2017 International Neutrino Summer School

David Friant, Cody Milne, James Norris
Idaho State University


At the 2017 International Neutrino Summer School at Fermilab, three ISU students, James Norris, Cody Milne, and David Friant, wrote and presented, along with team-members from other institutions, three talks on various questions regarding neutrinos.  David Friant’s talk won the prize for best student talk.  The summaries of the three talks are as follows.

David Friant:
The talk briefly goes over both the history of neutrino detectors and different detector types. Furthermore, it compares over fifty detectors of various type from past and present experiments with regards to both active volume mass and spatial resolution. Special mention is made of the Hanford, Super Kamiokande, Ice Cube, OPERA, and DUNE experiments.

Cody Milne:
Understanding particle event reconstruction is vital for looking at particle event information.

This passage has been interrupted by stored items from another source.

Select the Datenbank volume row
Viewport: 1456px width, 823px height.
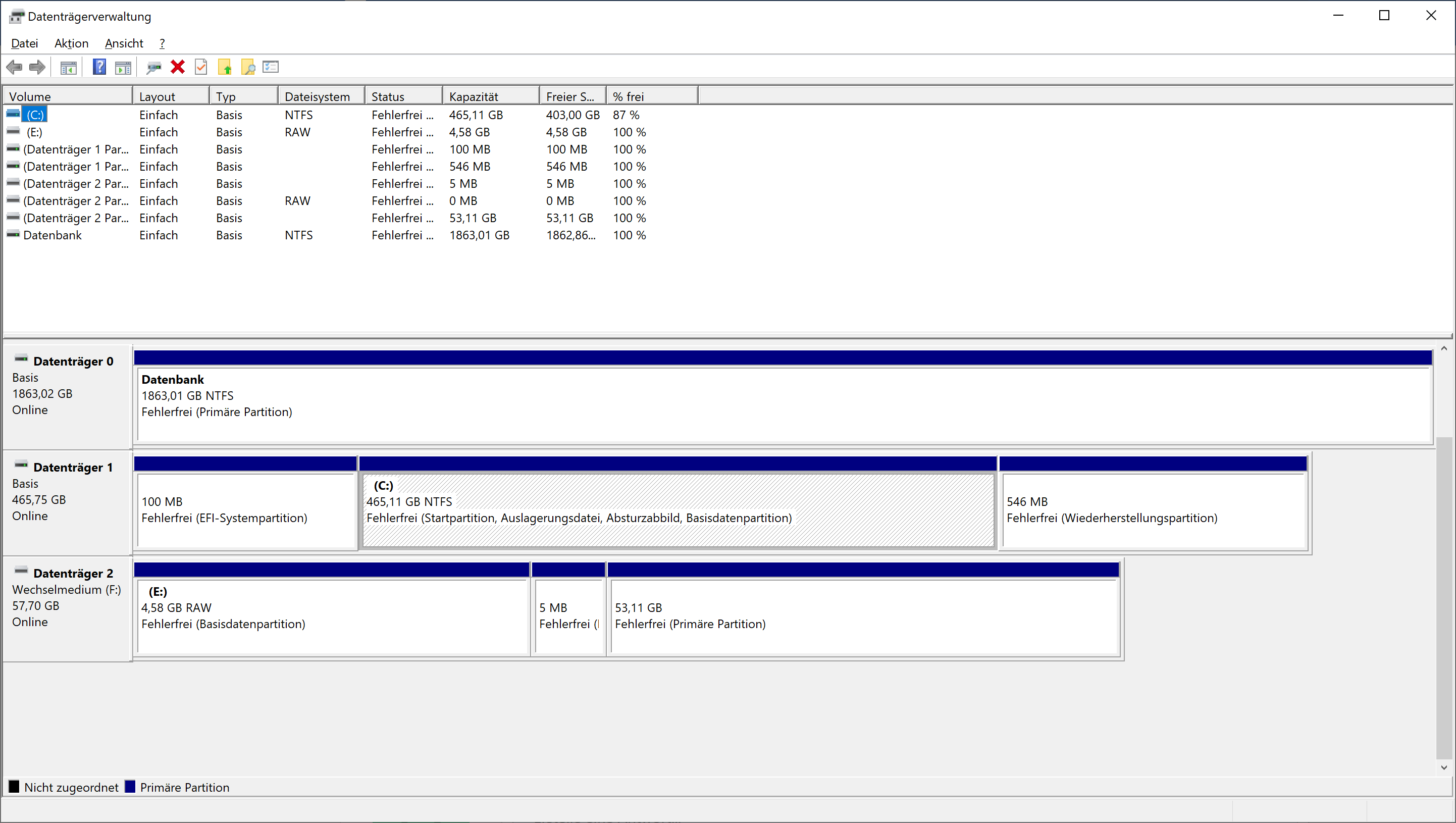tap(52, 235)
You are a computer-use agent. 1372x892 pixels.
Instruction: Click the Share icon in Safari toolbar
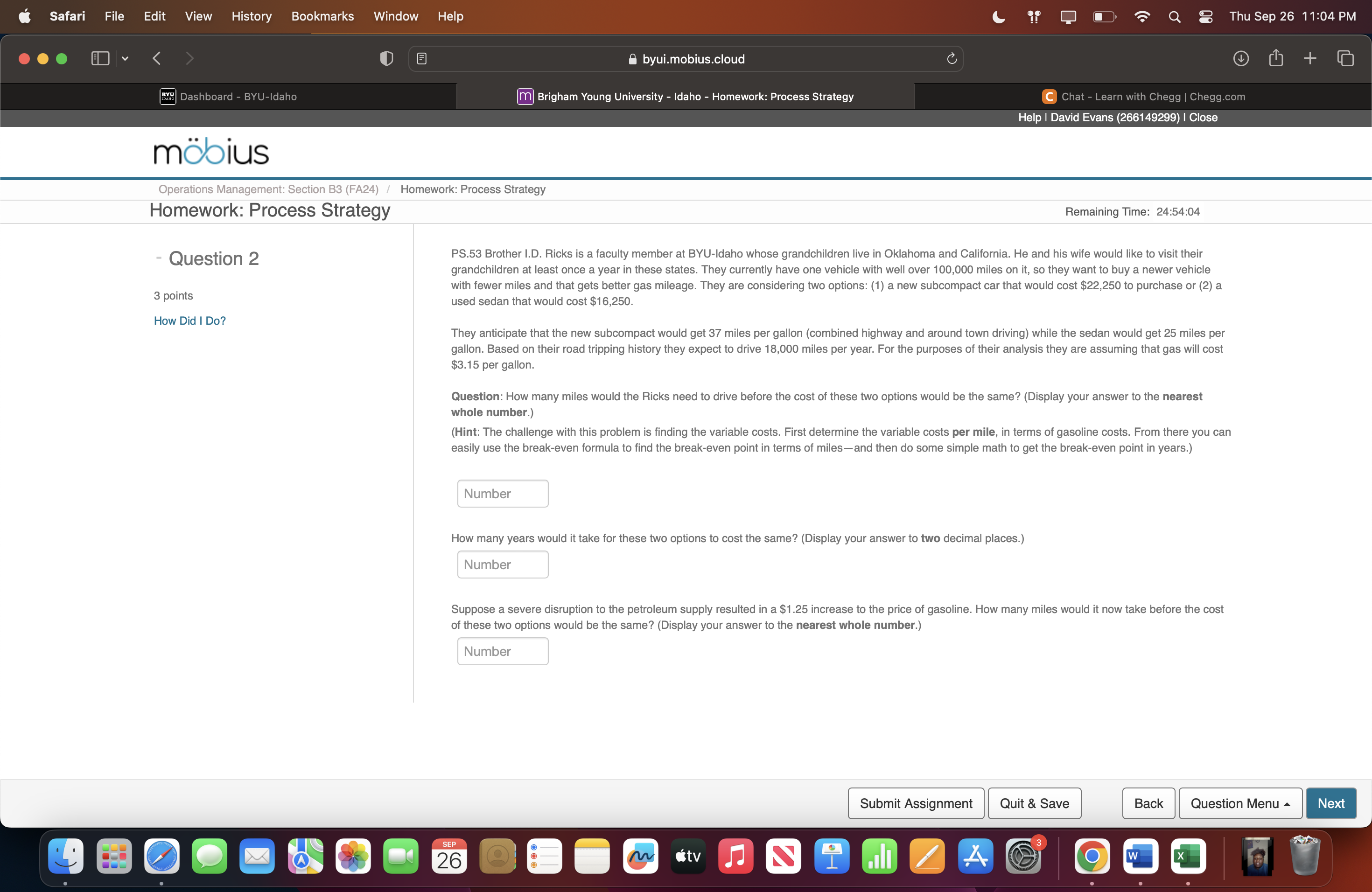pos(1276,59)
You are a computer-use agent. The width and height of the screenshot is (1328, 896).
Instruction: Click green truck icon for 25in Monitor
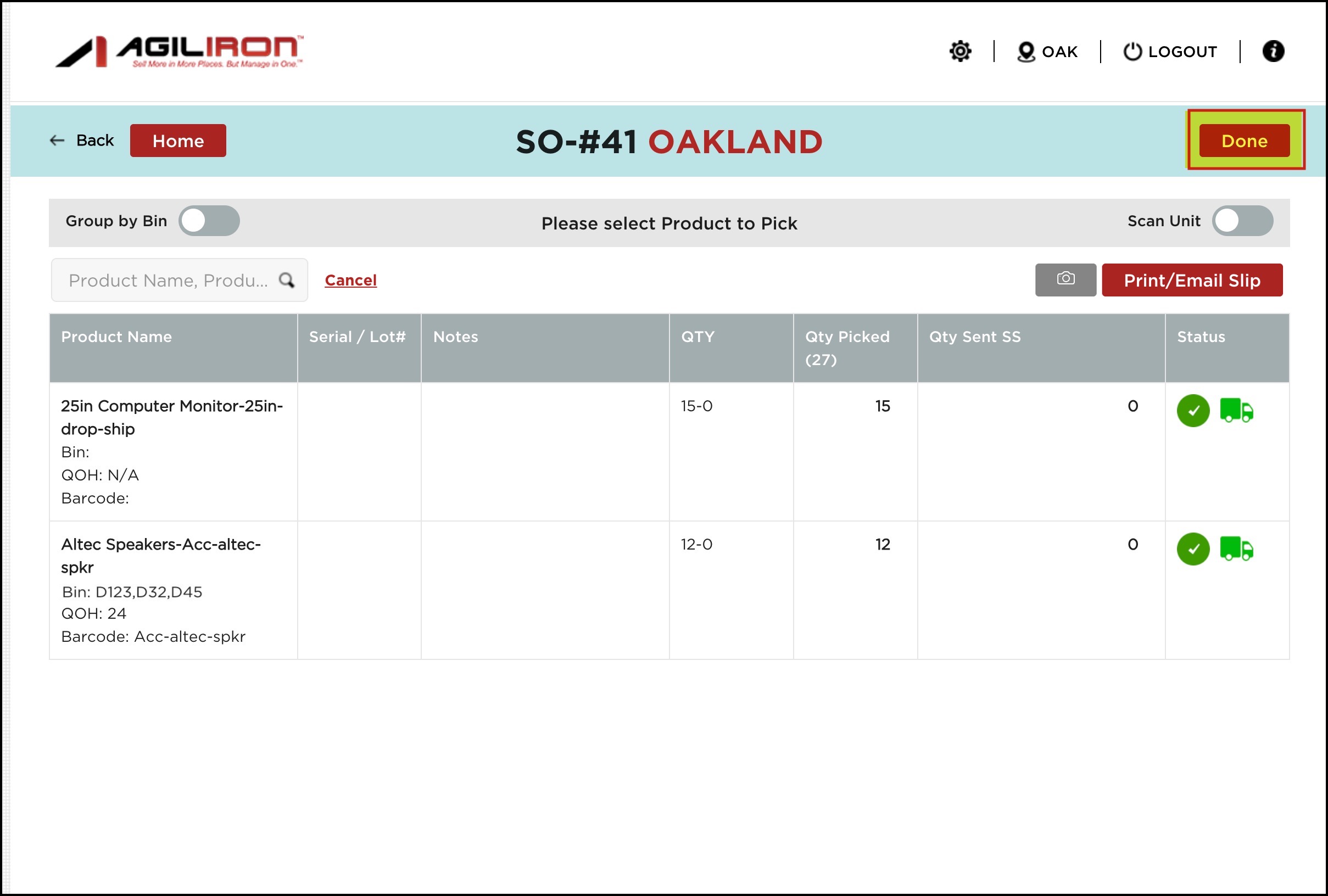(1236, 410)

Using LArSoft, GEANT, and other software we were able to simulate neutrino events in DUNE's 10kt liquid argon TPC. We analyzed neutrino events over a wide range of energies and flavors and reconstructed their tracks and other information.

James Norris:
The difference between what we call neutrinos and antineutrinos in the Dirac and Majorana cases is explained, and we clarify the role of chirality in weak interactions and the difference between chirality and helicity.  This is done by employing spinor, Dirac and Majorana formalisms, writing out the latter two as a Lagrangian with free and interaction components.